The remaining portion of the $8 million is proposed to be spent as follows:

  • $175,000 for support for vulnerable renters ($100,000 of it to support renters facing eviction and $75,000 for funding for the Vancouver Rent Bank)
  • $100,000 for “skills training in peer support, affordable housing management and asset training for residents of supportive housing,” an idea based around a “Temporary Modular College” idea pitched at a city-run “idea jam” for how to spend empty homes tax revenue
  • $50,000 for matching empty/underutilized homes and rooms with renters looking for housing based on a top idea from online consultation around shared housing models such as senior/student housing arrangements.

The city anticipates it will collect $30 million from the tax in the first year, with implementation and operating costs tagged at $10 million, leaving $20 million to be invested on affordable housing initiatives.

About $18 million of the $30 million has been collected to date. When you subtract implementation and operating costs, it leaves $8 million for distribution.
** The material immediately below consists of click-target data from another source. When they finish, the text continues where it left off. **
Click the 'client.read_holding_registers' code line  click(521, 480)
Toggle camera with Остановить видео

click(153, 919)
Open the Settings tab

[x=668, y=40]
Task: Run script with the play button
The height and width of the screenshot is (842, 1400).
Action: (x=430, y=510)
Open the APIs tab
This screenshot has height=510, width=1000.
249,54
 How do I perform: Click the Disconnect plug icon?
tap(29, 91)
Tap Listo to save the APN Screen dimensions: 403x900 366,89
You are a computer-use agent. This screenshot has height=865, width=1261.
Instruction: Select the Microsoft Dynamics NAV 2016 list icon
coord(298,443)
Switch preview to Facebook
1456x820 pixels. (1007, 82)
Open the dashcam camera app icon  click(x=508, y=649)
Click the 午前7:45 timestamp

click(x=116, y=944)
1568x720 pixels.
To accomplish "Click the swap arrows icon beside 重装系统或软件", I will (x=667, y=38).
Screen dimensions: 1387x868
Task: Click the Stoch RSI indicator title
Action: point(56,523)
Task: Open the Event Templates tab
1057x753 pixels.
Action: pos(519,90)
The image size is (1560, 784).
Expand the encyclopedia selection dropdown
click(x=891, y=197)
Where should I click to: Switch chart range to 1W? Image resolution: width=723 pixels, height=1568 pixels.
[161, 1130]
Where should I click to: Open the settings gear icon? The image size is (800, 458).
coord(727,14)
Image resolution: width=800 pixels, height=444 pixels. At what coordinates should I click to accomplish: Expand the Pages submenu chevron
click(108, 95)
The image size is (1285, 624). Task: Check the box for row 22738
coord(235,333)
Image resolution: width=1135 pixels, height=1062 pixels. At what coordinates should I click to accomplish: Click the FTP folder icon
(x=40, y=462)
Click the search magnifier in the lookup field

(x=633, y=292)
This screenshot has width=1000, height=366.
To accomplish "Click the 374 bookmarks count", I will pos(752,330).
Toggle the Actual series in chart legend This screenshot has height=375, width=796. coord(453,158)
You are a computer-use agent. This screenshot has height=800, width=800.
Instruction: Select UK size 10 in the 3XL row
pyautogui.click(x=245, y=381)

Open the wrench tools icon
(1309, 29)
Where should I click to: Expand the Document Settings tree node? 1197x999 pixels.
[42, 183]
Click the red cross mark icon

The staff proposals go before council June 19.

The city created an online platform earlier this year to collect feedback from the public on how money from the empty homes tax should be spent, which generated more than 130 ideas. Similar ideas were grouped and the suggestions were ranked based on overall likes. The most popular idea was to support co-ops through grants to maintain and build new co-ops (349 likes), while housing and providing supports for the homeless placed second (206 likes). Supporting co-living arrangements such as through senior-student matches or co-living rentals landed in third place (182 likes), followed by supporting non-profits or co-ops in creating new affordable housing units ranked fourth (175 likes).

The city also held a one-day “idea jam” May 17 to generate suggestions. At the end of the workshop, the ideas were assessed by a three-person panel in a friendly Dragon’s Den-style process. One of the most-popular proposals was for city support for co-op housing.

Yuri Artibise, who’s on the board of directors for the Co-operative Housing Federation of B.C., presented that idea at the idea jam.

Artibise told the Courier Thursday, June 14, that he’s very encouraged to see the city promoting the development of new co-op and non-profit housing as a priority.

“This was clearly the consensus that emerged from the consultation,” he wrote in an email.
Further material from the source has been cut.